Ela diz que aquelas que conseguem sair são frequentemente estigmatizadas por sua comunidade.

“Elas são rotuladas como uma desgraça e as pessoas dizem que não poderão mais se casar ou ter filhos. Então, as mulheres acabam ficando por medo disso”, diz ela.

Foi isso que disseram a Citra.

“Graças a Deus agora estou casada com meu namorado e temos um filho de um ano”, diz ela com um sorriso, três anos depois do sequestro.

Promessas de proibir a prática

O historiador local Frans Wora Hebi argumenta que a prática não faz parte das ricas tradições culturais de Sumba e diz que é usada por pessoas que desejam forçar as mulheres a se casar com elas sem consequências.

A falta de ação firme dos líderes e das autoridades significa que a prática continua, diz ele.

“Não há leis contra isso, apenas às vezes há repreensão social contra aqueles que a praticam, mas não há impedimento legal ou cultural.”

Após protestos nacionais, líderes regionais de Sumba assinaram uma declaração conjunta repudiando a prática no início deste mês.

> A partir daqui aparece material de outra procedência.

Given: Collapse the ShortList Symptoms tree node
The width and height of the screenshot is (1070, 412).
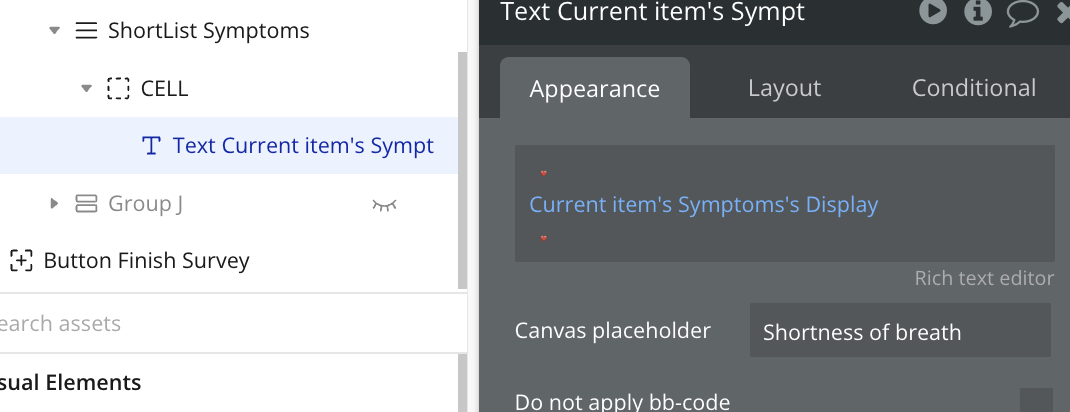Looking at the screenshot, I should coord(55,31).
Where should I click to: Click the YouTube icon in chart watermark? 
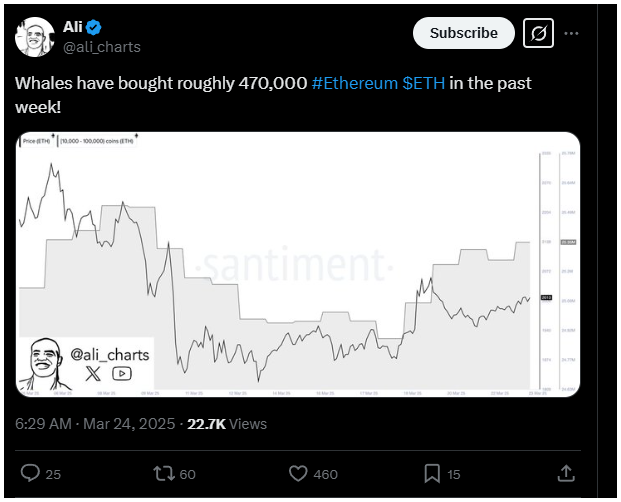pyautogui.click(x=122, y=373)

Bintang Puspayoga em declaração contra o sequestro de noivas em Sumba no início deste mês.

A ministra do Empoderamento das Mulheres, Bintang Puspayoga,

prometeu acabar com a prática (Fotos: Reprodução)

A ministra do Empoderamento das Mulheres, Bintang Puspayoga, voou da capital, Jacarta, para a ilha para participar do evento de assinatura do documento.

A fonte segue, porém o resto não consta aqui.